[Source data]
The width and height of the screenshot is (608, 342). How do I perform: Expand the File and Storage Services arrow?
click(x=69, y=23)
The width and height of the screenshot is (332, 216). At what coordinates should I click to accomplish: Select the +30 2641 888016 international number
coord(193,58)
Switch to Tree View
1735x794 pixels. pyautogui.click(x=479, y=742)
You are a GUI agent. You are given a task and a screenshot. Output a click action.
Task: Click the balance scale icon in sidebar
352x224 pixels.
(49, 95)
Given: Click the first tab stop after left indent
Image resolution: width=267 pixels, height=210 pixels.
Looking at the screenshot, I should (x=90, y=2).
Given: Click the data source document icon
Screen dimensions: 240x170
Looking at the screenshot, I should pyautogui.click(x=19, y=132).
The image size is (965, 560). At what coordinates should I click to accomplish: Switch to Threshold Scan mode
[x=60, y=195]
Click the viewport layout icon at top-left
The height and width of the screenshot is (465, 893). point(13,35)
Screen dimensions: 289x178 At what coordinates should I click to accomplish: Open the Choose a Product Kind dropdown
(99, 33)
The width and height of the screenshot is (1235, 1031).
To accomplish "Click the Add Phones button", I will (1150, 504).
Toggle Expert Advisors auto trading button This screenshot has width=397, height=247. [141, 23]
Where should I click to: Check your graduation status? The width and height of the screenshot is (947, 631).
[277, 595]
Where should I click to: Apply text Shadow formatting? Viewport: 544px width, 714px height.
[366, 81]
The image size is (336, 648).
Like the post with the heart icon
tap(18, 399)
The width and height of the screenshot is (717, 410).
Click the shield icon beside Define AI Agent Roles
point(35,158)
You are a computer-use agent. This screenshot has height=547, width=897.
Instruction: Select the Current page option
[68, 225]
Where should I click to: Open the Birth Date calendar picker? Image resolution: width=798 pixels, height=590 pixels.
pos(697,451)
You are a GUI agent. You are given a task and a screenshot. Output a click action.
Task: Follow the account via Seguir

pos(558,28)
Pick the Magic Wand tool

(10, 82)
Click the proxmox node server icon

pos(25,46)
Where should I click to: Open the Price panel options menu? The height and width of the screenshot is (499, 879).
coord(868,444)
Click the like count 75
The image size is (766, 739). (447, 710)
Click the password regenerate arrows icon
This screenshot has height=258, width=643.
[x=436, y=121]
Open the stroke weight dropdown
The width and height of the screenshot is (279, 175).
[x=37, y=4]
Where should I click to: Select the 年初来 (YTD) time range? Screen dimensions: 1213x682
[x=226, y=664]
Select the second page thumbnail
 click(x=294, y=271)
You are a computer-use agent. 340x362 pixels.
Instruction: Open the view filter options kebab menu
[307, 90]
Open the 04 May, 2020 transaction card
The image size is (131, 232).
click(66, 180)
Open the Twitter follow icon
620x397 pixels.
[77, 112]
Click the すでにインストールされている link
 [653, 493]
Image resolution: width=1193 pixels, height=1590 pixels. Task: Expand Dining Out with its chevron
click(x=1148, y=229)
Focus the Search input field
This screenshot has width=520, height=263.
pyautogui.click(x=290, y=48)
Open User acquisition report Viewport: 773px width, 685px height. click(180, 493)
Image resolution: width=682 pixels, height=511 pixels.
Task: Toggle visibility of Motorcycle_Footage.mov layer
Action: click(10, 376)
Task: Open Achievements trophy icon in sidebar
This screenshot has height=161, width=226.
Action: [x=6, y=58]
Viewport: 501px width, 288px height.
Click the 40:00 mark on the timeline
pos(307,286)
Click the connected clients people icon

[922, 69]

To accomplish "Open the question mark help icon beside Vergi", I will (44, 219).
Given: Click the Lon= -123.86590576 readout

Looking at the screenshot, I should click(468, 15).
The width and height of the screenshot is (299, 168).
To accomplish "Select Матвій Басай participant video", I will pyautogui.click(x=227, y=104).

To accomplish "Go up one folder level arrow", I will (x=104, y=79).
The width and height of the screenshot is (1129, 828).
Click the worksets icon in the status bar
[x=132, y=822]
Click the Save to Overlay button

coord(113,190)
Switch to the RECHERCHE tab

**Problem requirements**: How many lines of the entries above include the word "sidebar"? Reply with the number alone.

**Response area**: 2